I am not a habitual lane changer, although I do pass those 10 and 12-wheeler truck monsters who are always out there. But I’ve noticed as I meander along with the pack, usually at about 20 mph or less, that other lanes seem to be moving faster. I’ve switched to those lanes, and move ahead a bit speedier and then once again find myself falling back to the same sluggish pace, enviously eyeing an adjacent lane zipping by me. Makes me wonder if I’m just unlucky, just not picking the right lane, and I envy the drivers who always seem to be getting it right.

A Stanford University professor did a study using computer simulations to study drivers perceptions of freeway traffic, and concluded that one lane moving faster than another is an illusion. And that we all move pretty much at the same speed. Stanford Article

I decided to test the theory the last time I was in heavy slow moving traffic. I spotted a black van in an adjacent lane that appeared to be in a faster-moving lane and kept my eye on it to see if was indeed moving ahead.

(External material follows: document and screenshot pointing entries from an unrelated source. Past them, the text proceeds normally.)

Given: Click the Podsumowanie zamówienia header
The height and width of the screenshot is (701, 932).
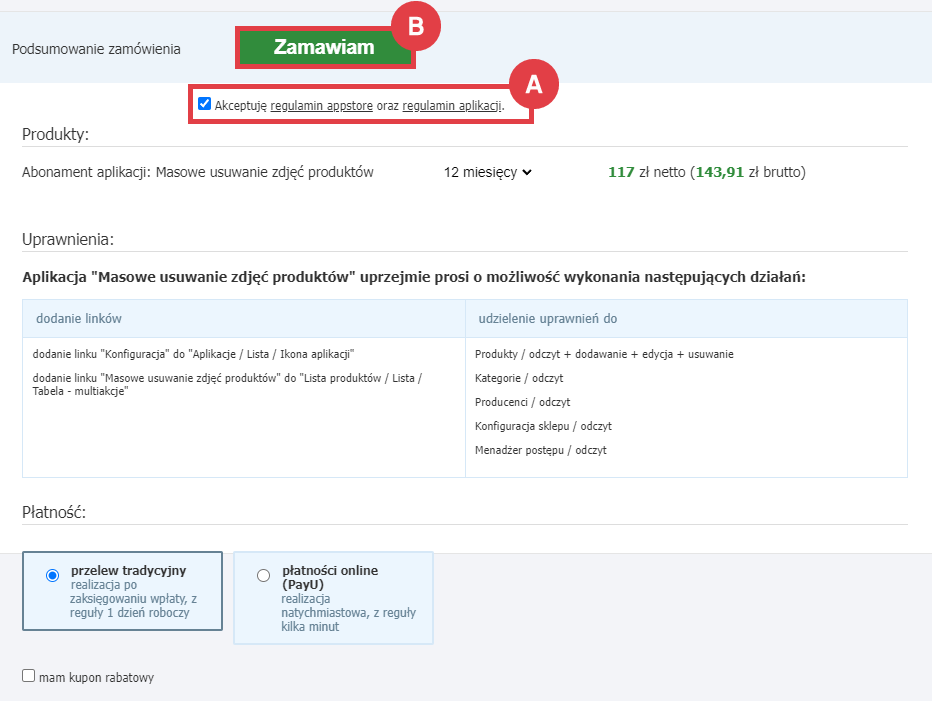Looking at the screenshot, I should 96,48.
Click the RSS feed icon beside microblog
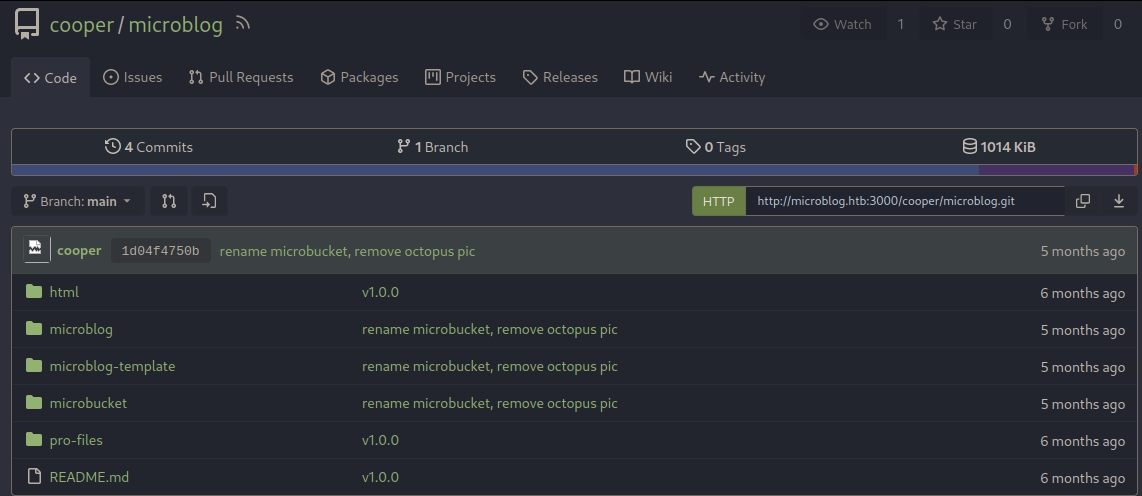 (x=242, y=24)
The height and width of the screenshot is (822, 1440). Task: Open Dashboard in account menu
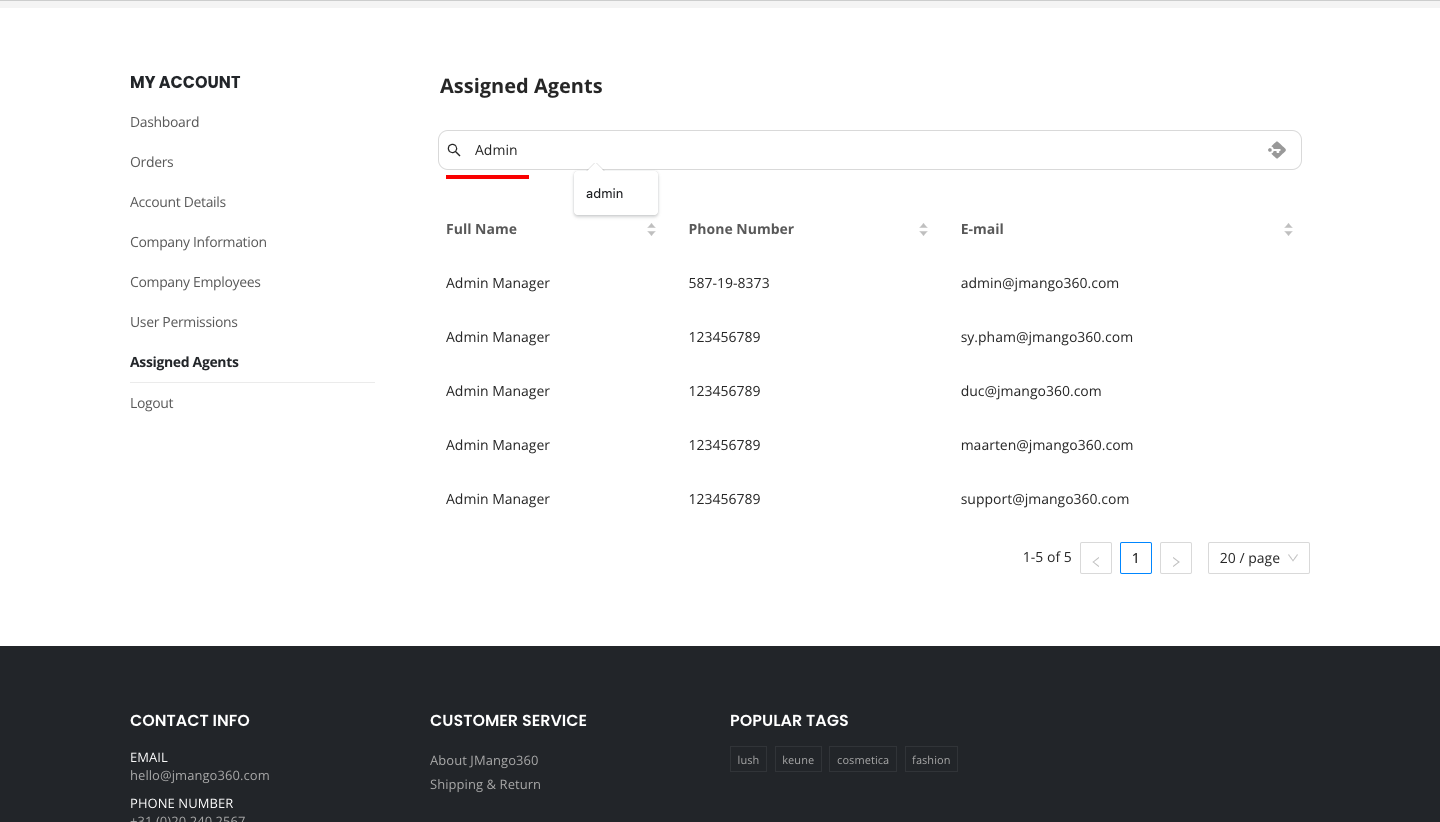[x=165, y=122]
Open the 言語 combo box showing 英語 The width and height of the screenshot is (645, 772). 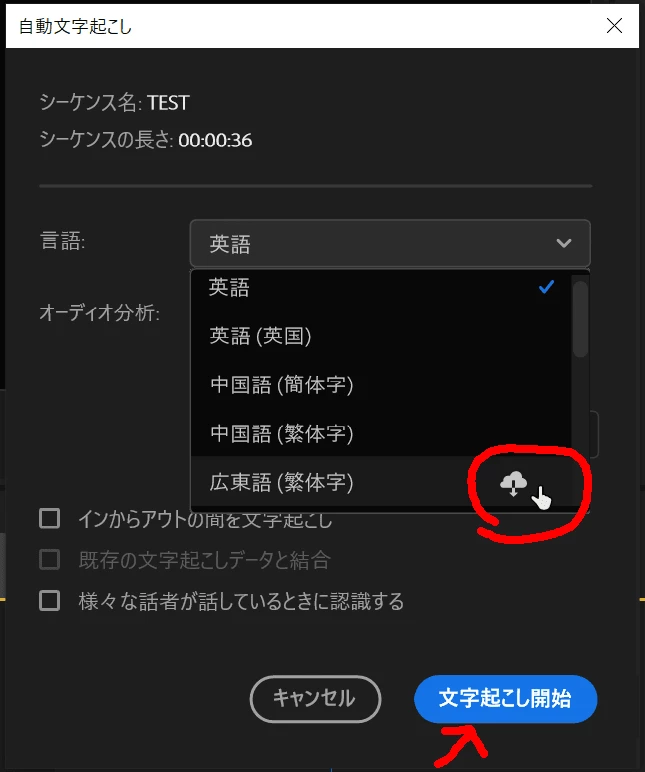pyautogui.click(x=390, y=243)
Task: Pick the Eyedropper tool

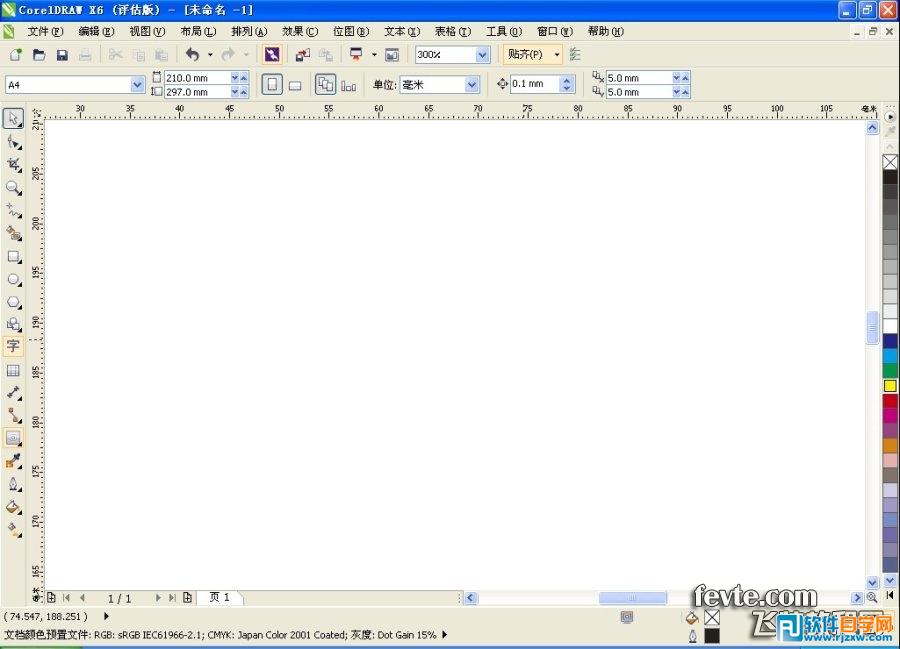Action: (13, 462)
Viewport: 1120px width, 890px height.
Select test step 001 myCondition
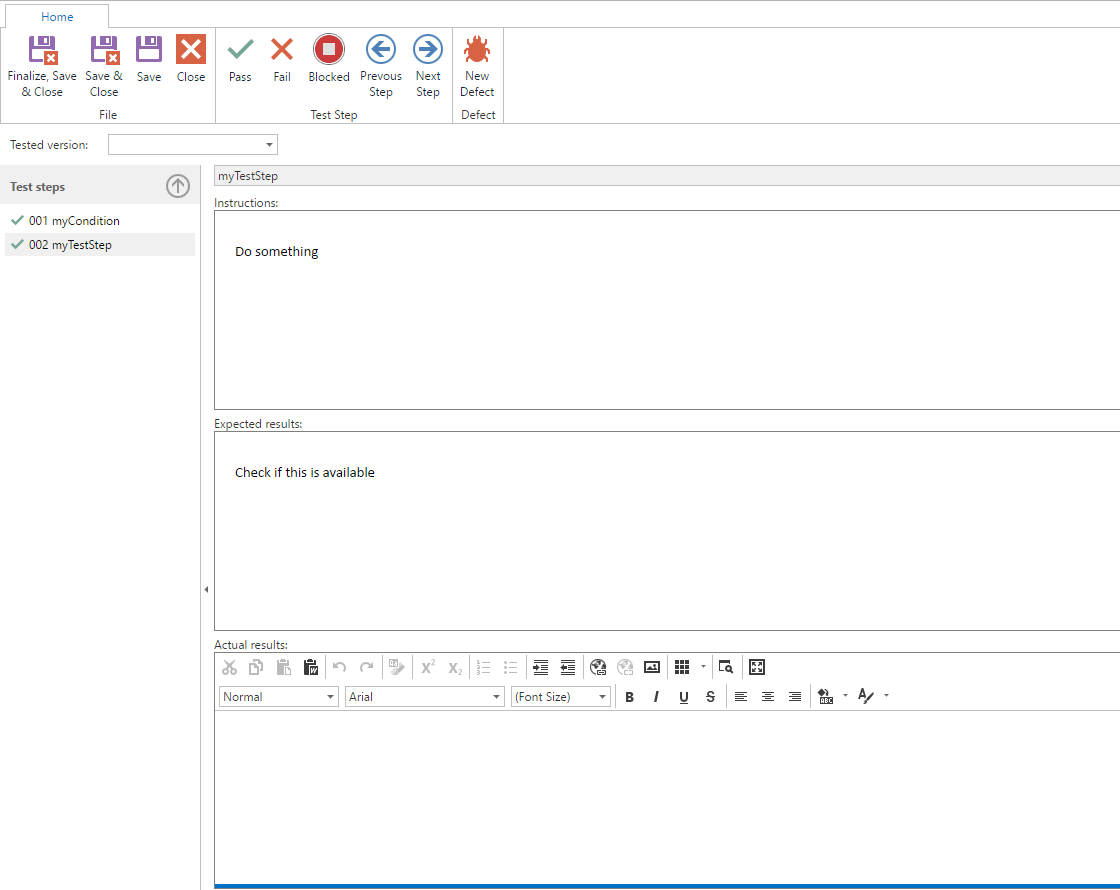(x=74, y=221)
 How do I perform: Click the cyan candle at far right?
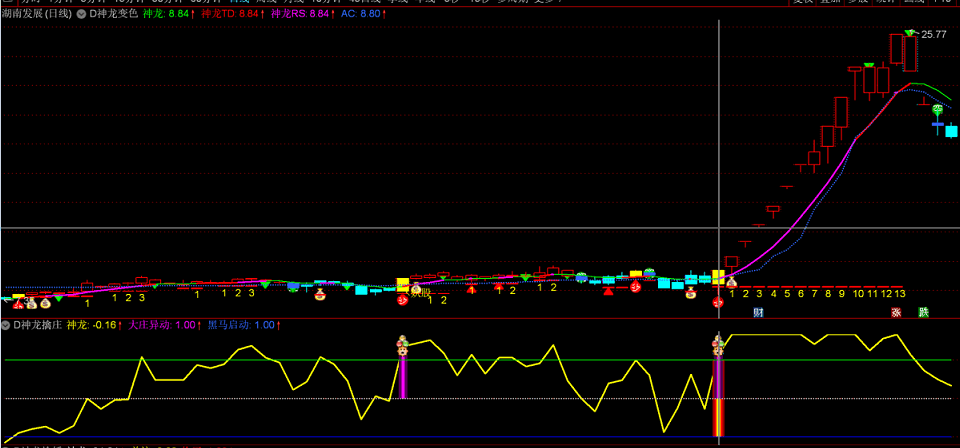(x=951, y=131)
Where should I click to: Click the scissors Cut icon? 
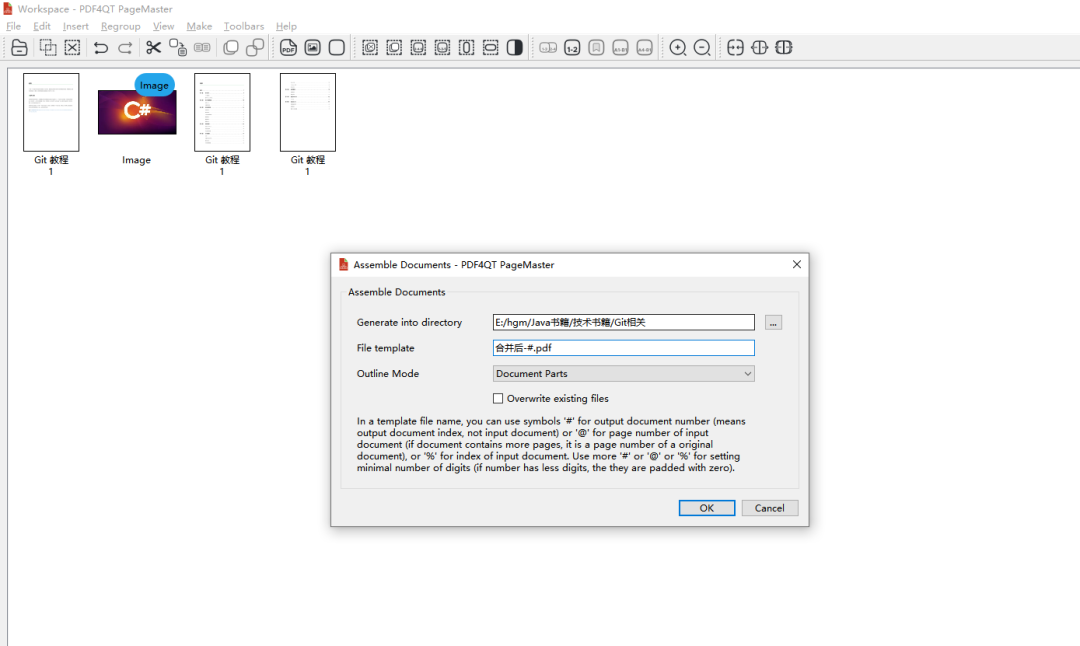tap(153, 48)
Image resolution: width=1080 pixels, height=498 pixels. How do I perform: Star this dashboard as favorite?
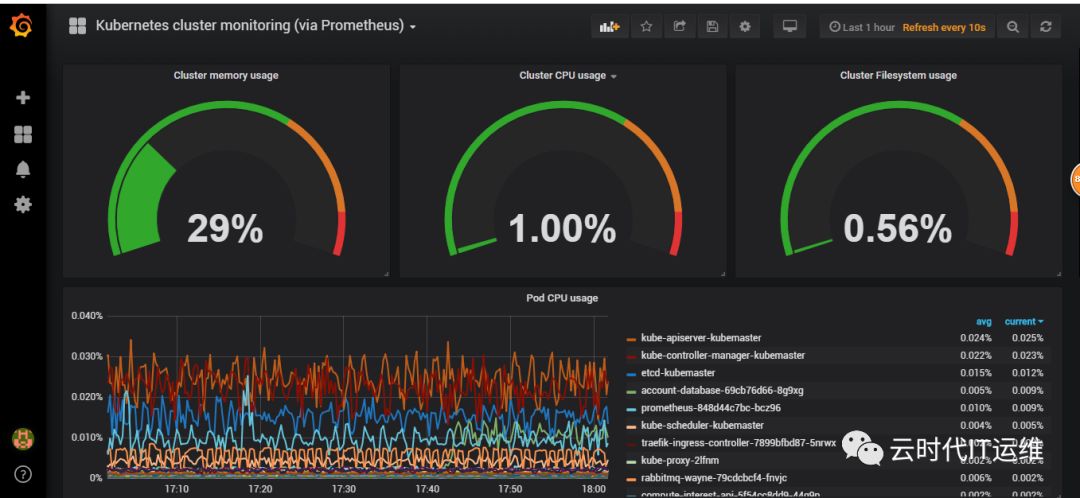tap(646, 27)
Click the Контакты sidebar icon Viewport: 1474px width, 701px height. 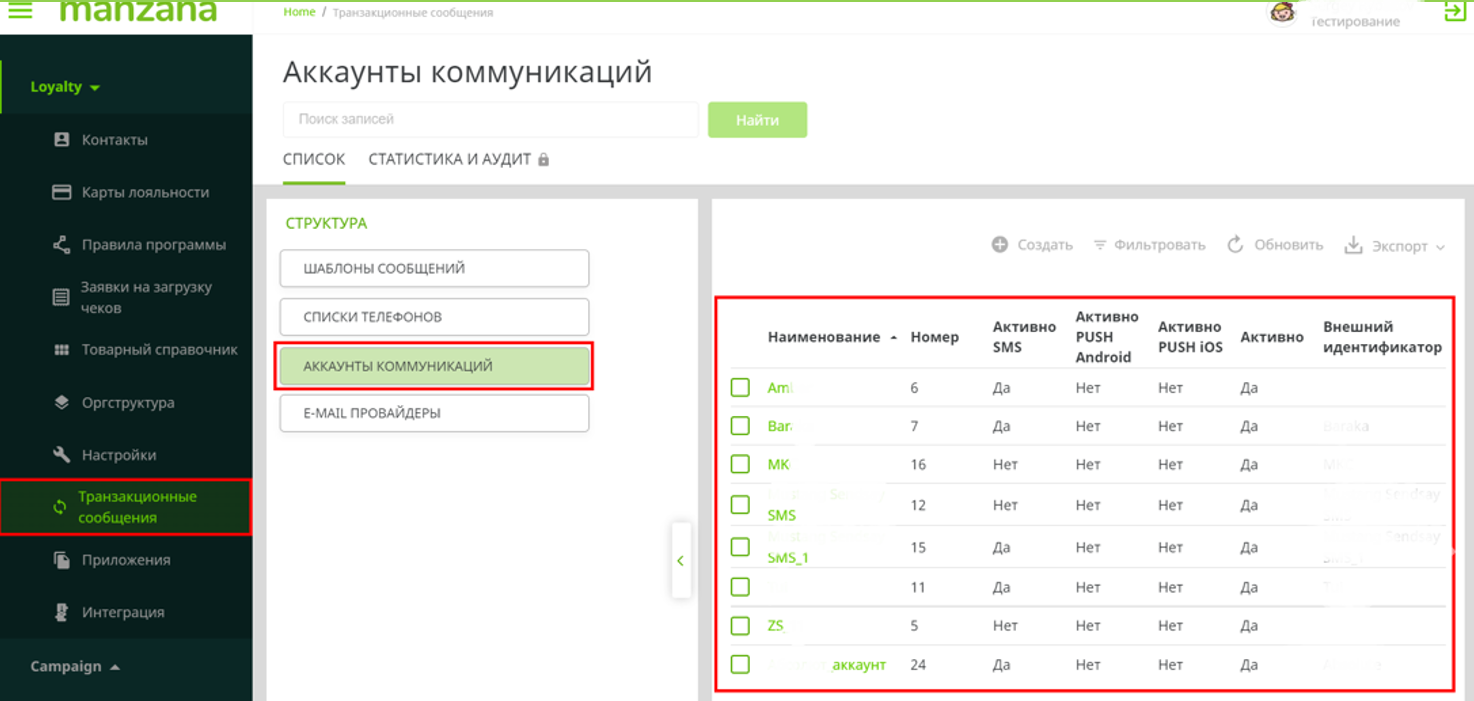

To my delight, MY lane began to pick up speed and as I passed the black van I felt a smug satisfaction in being the car in the fast lane. How sweet it was. I’d finally got it right! But only temporarily. The black van and his comrades soon passed me and I lost track of them as I navigated the sluggish stop and go commuter traffic. I felt depressed and discouraged to know I could never win at the fast lane game. But as we all trundled along to the toll plaza lanes near the end of my journey, there, two lanes over, was the black van again. Ha! He hadn’t gone faster at all. Maybe Stanford had it right. Perhaps one lane is pretty much like another. But I think we can all definitely agree that commuting in bay area traffic does indeed put us all in the same lane – the over-crowded, over-priced and unsustainable lane.